President Barack Obama categorically ruled out on Wednesday a land invasion to oust Libyan leader Muammar Gadhafi as coalition forces launched a fifth day of air strikes against government military targets in the North African nation.
Defense Secretary Robert Gates said Wednesday that he cannot predict when the no-fly zone operation will end, but that the United States could turn over control of it as early as Saturday.
Obama also said the United States will be pulling back this week from its dominant role in the international campaign aimed at preventing Gadhafi from attacking Libyan civilians.
Rear Adm. Gerard Hueber, a top U.S. officer in the campaign in Libya, said international forces were attacking government troops that have been storming population centers.
"From Benghazi, which we now believe to be under opposition control, we have moved west to Ajdabiya," Heuber told Pentagon reporters by phone from the U.S. command ship in the Mediterranean sea.
"In from Ajdabiya to Misrata, the coalition's targeting priorities included Gadhafi's mechanized forces, mobile surface-to-air missile sites and lines of communications that supply their beans and their bullets," Hueber said.
Earlier, officials said missiles from F-15 fighter jets destroyed Gadhafi missile sites around Tripoli, and international forces also struck a government ammunition depot outside Misrata and ground forces outside Ajdabiya. Residents in Misrata said coalition attacks forced government troops to withdraw tanks there.
Obama was asked in an interview with the Spanish-language network Univision if a land invasion would be out of the question in the event air strikes were to fail to dislodge Gadhafi from power.
Obama replied that it was absolutely out of the question.
Asked what the exit strategy is, he did not lay out a vision for ending the international action but rather said that "the exit strategy will be executed this week in the sense that we will be pulling back from our much more active efforts to shape the environment."
"We'll still be in a support role; we'll still be providing jamming and intelligence and other assets that are unique to us, but this is an international effort that's designed to accomplish the goals that were set out in the Security Council resolution," Obama said.
Obama had said last week that he had no intention of sending ground combat troops into Libya, and his statements in the interview served to reinforce that point.

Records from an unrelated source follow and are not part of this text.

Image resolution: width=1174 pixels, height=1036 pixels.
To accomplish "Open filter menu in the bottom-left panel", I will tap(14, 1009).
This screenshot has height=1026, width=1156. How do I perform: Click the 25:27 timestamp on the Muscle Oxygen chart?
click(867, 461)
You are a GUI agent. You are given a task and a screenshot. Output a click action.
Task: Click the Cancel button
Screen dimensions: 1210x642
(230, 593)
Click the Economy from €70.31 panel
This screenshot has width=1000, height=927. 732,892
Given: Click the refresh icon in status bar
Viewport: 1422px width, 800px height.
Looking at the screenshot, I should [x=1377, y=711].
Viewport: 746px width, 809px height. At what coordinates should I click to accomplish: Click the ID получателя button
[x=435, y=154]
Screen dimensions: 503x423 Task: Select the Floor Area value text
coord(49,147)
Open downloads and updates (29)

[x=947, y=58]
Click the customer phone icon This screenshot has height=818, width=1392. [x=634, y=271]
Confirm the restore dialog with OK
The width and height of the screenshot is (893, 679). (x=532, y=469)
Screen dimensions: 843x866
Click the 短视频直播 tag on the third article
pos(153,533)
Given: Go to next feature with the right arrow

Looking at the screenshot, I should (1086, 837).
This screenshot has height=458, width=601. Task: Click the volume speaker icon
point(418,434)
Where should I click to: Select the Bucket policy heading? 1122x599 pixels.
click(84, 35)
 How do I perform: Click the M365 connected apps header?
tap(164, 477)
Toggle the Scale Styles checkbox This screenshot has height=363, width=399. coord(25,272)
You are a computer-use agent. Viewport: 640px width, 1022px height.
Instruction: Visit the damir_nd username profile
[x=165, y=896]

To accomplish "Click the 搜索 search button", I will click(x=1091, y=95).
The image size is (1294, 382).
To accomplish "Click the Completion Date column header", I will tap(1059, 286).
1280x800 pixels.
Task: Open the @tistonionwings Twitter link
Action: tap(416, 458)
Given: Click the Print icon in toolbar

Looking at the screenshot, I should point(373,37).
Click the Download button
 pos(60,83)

As the air war in Libya achieves some of its early objectives, such as grounding Gadhafi's air force, the administration is looking for a quick way out of the front-line role it has assumed in an international operation that has yet to gain the robust participation of Arab nations that Washington wanted.
NATO warships have started patrolling off Libya's coast to enforce the U.N. arms embargo, as the international alliance appeared set to assume responsibility for the no-fly zone over Libya to protect civilians.
However, NATO countries failed to agree on Wednesday for the Western military alliance to take over command of military operations in Libya from the United States, a NATO diplomat said.
After ambassadors of the 28-nation alliance held a third day of meetings in Brussels, the diplomat said: "No decision on anything."
Problems remained over the relationship between enforcing a UN-mandated no-fly zone over Libya and military operations to protect civilians, and how broad the mission should be, he said.